依頼 1:
提供データの行のうち、「Click the right」を含む行から「click(669, 112)」を含む行までを、両端の行も含めて一字一句そのまま書き出せ。

本文:
• • • • • • •
岬が光ってその下に魚たちたちはむれ、「岬にみちは尽き、空は澄み、そして岬に一本の指が立っている。」と大岡はこの詩をパラフレーズした。そして「岬そのものが光っている。また指が岬に一本立っているというイメジだけで、すでに心は満たされるものがあります。」とした。
しかし、「指が岬に一本立っているというイメジ」とは聖書を何度となく読み返し、神のみ心をもっと更に知ろうと願った牧師暮鳥であるならば、そして聖書記載の事柄にとどまるほかなかった牧師暮鳥であるならばなおさらば、以下のように考えざるを得ないであろう。指とは何をするものか?それは「指し示す」ものである。指とはただの指のイメジでしかないのか?それはイメジだが、まさにイメジとして「指ハ天ヲ指シ」、「指し示す」ことがまさに牧師暮鳥の望む姿であり、それは「指し示す」暮鳥その人の姿とさえ言える。牧師といえども、否、牧師だからこそ、指し示す神の国は「『ここにある』『あそこにある』といえるものでもない。」15 のだからこそただ「空は澄」んでおり、指が直接さすものとはならず、澄んでいるとはリアリティに満ちていることに他ならないのである。「みちが尽き」たのはそこから更に先の大洋、キリスト教儀のもっと奥のことは知るよすがもないからでは、断じてなく、自己がキリストになろうとするのではなく、「指し示す」に至ったからである。だからこそ「心は満たされるものがあ」る。
もう一度「岬」を引いて以上をまとめ言葉の粒々を捉えなおした頭の中にある(私の)イメジに対応させてみる。
岬の光り
岬のしたにむらがる魚ら
岬にみち尽き
そら澄み
岬に立てる一本の指。
• • • • • • •
提供データ:
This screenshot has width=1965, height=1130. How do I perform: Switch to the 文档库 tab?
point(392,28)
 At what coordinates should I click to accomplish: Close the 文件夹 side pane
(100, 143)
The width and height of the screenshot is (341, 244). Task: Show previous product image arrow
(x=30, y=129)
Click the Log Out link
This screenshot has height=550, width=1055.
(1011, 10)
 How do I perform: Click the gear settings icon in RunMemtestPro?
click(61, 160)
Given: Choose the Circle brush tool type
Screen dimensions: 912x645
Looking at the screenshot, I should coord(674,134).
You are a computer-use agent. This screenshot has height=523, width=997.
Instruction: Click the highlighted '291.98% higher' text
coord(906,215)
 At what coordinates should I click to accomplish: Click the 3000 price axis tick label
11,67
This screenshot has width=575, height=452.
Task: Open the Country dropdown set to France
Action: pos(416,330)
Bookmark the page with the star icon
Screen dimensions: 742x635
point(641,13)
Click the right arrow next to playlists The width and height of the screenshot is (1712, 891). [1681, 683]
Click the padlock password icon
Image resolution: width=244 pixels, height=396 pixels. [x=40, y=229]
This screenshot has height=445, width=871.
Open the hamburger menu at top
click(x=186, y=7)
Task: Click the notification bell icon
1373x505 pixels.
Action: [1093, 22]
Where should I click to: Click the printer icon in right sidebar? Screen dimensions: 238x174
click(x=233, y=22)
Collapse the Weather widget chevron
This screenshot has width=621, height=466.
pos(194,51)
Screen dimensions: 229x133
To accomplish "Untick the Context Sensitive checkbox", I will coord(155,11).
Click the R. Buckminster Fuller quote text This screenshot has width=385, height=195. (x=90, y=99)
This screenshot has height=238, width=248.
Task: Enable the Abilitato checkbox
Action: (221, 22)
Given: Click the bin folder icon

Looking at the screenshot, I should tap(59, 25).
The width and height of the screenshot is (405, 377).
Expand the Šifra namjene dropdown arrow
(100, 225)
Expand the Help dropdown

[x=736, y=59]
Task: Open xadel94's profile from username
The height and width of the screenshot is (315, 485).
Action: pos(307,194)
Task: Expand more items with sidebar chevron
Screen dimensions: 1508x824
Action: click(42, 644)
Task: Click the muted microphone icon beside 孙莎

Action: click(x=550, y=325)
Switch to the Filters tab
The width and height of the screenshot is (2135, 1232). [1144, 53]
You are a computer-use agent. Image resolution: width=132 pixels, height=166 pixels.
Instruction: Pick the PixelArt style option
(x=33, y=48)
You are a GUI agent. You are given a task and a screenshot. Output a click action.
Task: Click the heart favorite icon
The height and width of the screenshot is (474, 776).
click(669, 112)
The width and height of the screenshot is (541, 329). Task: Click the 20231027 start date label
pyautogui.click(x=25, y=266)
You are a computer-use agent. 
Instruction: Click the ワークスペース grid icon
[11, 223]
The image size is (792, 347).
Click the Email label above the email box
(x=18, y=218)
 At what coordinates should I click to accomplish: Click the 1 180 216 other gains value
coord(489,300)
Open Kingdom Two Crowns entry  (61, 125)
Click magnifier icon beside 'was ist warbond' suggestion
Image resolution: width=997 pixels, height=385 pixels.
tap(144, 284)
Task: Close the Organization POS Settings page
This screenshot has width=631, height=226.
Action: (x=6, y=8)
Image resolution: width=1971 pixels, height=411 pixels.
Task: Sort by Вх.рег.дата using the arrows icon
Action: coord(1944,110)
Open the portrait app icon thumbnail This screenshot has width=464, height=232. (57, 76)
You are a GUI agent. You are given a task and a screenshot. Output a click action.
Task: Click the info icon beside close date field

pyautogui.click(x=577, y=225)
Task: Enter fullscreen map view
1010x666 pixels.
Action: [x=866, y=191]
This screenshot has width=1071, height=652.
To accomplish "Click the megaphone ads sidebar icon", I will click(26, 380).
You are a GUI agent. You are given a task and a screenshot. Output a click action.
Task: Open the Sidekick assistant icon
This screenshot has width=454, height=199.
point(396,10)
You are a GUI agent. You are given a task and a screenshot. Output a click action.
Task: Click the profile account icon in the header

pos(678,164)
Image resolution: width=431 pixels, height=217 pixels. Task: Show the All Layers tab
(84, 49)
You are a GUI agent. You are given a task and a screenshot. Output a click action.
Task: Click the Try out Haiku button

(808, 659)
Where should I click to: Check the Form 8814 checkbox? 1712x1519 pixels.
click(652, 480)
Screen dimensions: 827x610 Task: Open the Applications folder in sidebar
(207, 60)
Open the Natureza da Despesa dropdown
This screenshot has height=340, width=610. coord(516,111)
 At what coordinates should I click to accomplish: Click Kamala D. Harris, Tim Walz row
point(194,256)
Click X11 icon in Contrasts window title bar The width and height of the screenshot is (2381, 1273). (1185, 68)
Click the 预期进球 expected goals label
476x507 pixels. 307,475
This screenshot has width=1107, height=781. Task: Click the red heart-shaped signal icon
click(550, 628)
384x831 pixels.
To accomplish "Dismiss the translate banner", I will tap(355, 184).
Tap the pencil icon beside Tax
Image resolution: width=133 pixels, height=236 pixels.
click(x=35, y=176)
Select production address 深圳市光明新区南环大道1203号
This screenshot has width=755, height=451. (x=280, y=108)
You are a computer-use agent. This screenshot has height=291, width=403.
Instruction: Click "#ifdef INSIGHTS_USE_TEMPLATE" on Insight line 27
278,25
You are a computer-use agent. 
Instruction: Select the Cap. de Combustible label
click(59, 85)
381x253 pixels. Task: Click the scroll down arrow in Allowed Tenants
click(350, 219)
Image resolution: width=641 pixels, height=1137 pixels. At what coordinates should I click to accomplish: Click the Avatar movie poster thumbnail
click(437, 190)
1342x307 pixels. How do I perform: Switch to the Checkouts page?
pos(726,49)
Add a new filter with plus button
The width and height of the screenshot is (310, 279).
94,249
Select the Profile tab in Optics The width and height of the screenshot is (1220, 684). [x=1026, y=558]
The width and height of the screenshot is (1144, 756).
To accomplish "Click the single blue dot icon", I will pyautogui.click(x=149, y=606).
• • • • • • •
依頼 2:
暮鳥の詩「岬」を論じた上の本文について、最後の行に続く部分を書け。

回答 1:
Click the right arrow next to playlists The width and height of the screenshot is (1712, 891). [1681, 683]
Click the padlock password icon
Image resolution: width=244 pixels, height=396 pixels. [x=40, y=229]
This screenshot has height=445, width=871.
Open the hamburger menu at top
click(x=186, y=7)
Task: Click the notification bell icon
1373x505 pixels.
Action: [1093, 22]
Where should I click to: Click the printer icon in right sidebar? Screen dimensions: 238x174
click(x=233, y=22)
Collapse the Weather widget chevron
This screenshot has width=621, height=466.
pos(194,51)
Screen dimensions: 229x133
To accomplish "Untick the Context Sensitive checkbox", I will coord(155,11).
Click the R. Buckminster Fuller quote text This screenshot has width=385, height=195. (x=90, y=99)
This screenshot has height=238, width=248.
Task: Enable the Abilitato checkbox
Action: (221, 22)
Given: Click the bin folder icon

Looking at the screenshot, I should tap(59, 25).
The width and height of the screenshot is (405, 377).
Expand the Šifra namjene dropdown arrow
(100, 225)
Expand the Help dropdown

[x=736, y=59]
Task: Open xadel94's profile from username
The height and width of the screenshot is (315, 485).
Action: pos(307,194)
Task: Expand more items with sidebar chevron
Screen dimensions: 1508x824
Action: click(42, 644)
Task: Click the muted microphone icon beside 孙莎

Action: click(x=550, y=325)
Switch to the Filters tab
The width and height of the screenshot is (2135, 1232). [1144, 53]
You are a computer-use agent. Image resolution: width=132 pixels, height=166 pixels.
Instruction: Pick the PixelArt style option
(x=33, y=48)
You are a GUI agent. You are given a task and a screenshot. Output a click action.
Task: Click the heart favorite icon
The height and width of the screenshot is (474, 776).
click(669, 112)

回答 2:
一つの解釈としては岬が光って魚がむらがっているのが教会(会衆)を、みちはそこに至るまでの道のり(こう言ってよければ歴史)を、一本の指が天を指し示そうとする暮鳥自身を、そらは澄んでいるリアリティを、あらわしている。つまり、この詩全体は、暮鳥がまっすぐに受け取った「この世界そのもの(のイメージ)」をあらわしているのに他ならないと私には思える。そのように受け取られた世界は一つの精神性その意味での普遍性へと凝縮し、暮鳥に対し生き生きと迫って来、それで暮鳥はうたれたのだと私には思える。
私は詩を書きたいがために、詩を読もうとした。そのためには詩の非論理的な領域以前では、意味の厳しい限定を、詩の非論理的な領域を読むためには各人なりの詩人の「感性の論理」を求めつつ読まなければならないと思わされた。詩人の「感性の論理」は、一言で言えば、各自の価値観の体系を徹底させ、豊穣なものにすることと思わされる。そうするものに「文学」という文脈も一つには考えられるけれども、もう一つの可能性は詩人が「深い答えを求めて自己の内へ内へと掘り下げて」16 みたものを追おうとすることにあると思わされた。各人の価値観の体系を普遍性を勝ち取るまで徹底させていくことが、詩を書くものたちに自己の「感性の論理」を、つまり「感性」でありながら「論理」であるものを得させると思わされるのである。それはちょうど大岡がノヴァーリスの断章とともに言うように「すべての見えるものは見えないものに、聞こえることは聞こえないものに、感じられるものは感じられないものに付着している。おそらく考えられるものは考えられないものに付着しているだろう」17ようにである。
1.具体的には大岡信「詩と言葉」『詩・言葉・人間』1985
2.同上, p.127で以下のように述べている。「ここでぼくがある一つの単語だけを発して、むこうが言葉をもっているかどうかということはわかりません。こちらの言葉に文法によって統合された一つの体系があり、むこうにもその体系と対応する別個の体系があるということになれば、彼と意思を通じ合わすことも可能になるでしょう。」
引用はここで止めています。